Reproduce every line of the items below word for word, leaving the pictures out of your answer.

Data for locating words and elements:
— Start —

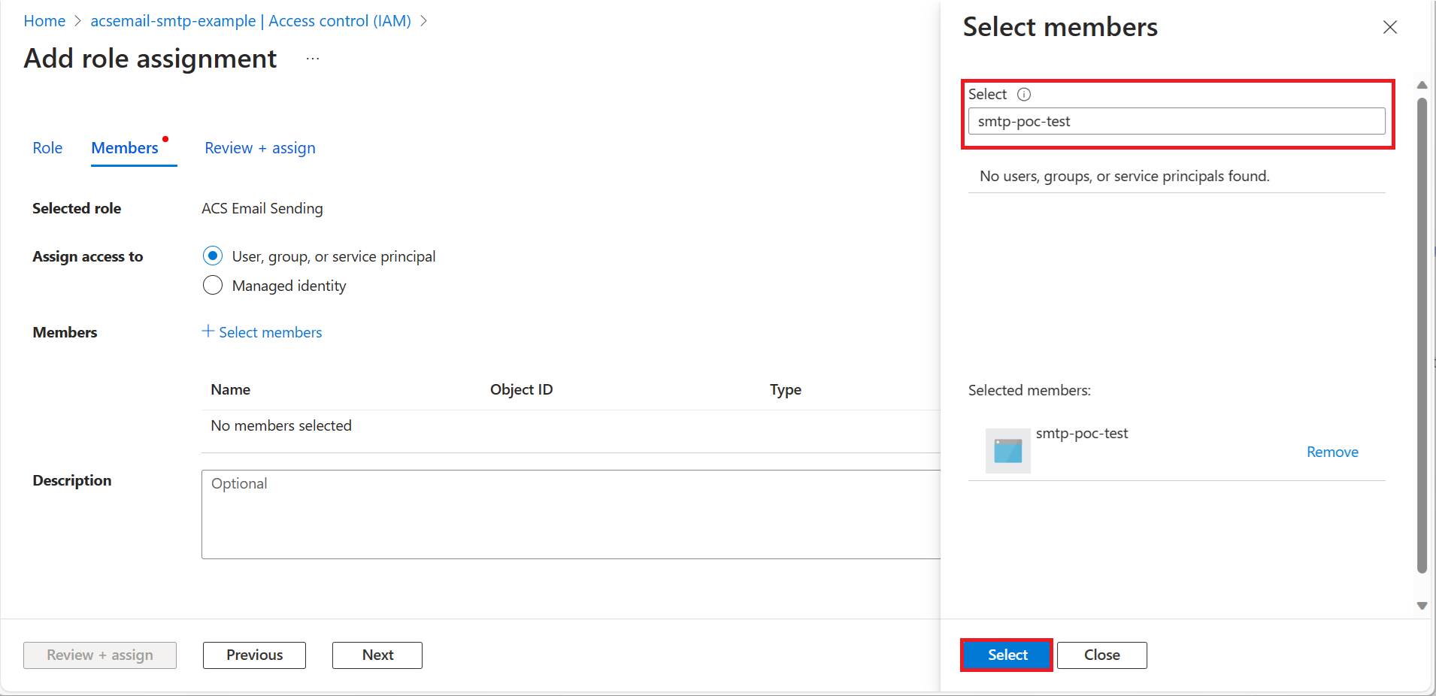Select the User, group, or service principal option
This screenshot has width=1436, height=696.
click(x=213, y=256)
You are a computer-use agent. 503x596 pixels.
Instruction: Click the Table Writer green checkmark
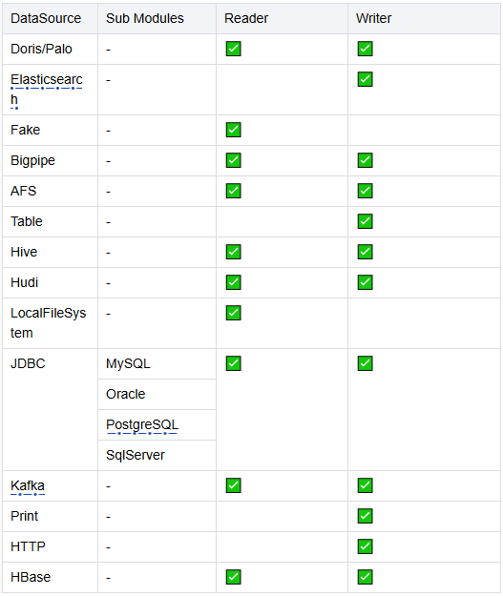tap(365, 221)
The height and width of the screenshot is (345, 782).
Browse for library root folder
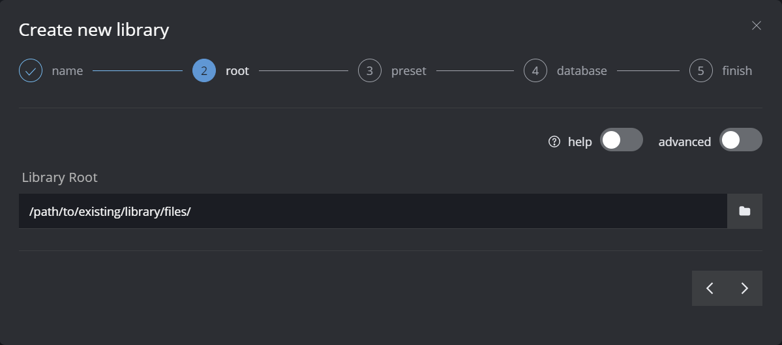pyautogui.click(x=744, y=211)
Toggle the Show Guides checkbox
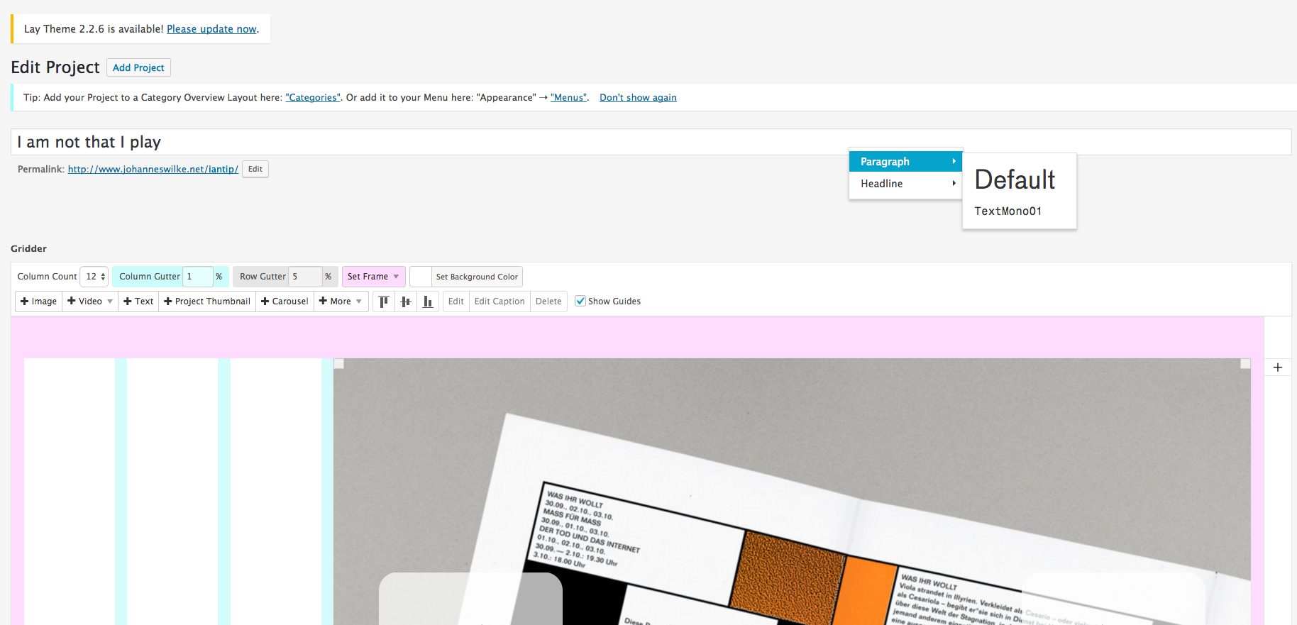1297x625 pixels. click(580, 302)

— End —

◆ Solution for this task ◆
Select the User, group, or service principal option
This screenshot has width=1436, height=696.
click(x=213, y=256)
You are a computer-use agent. 503x596 pixels.
Instruction: Click the Table Writer green checkmark
tap(365, 221)
The height and width of the screenshot is (345, 782).
Browse for library root folder
pyautogui.click(x=744, y=211)
Toggle the Show Guides checkbox
1297x625 pixels. click(580, 302)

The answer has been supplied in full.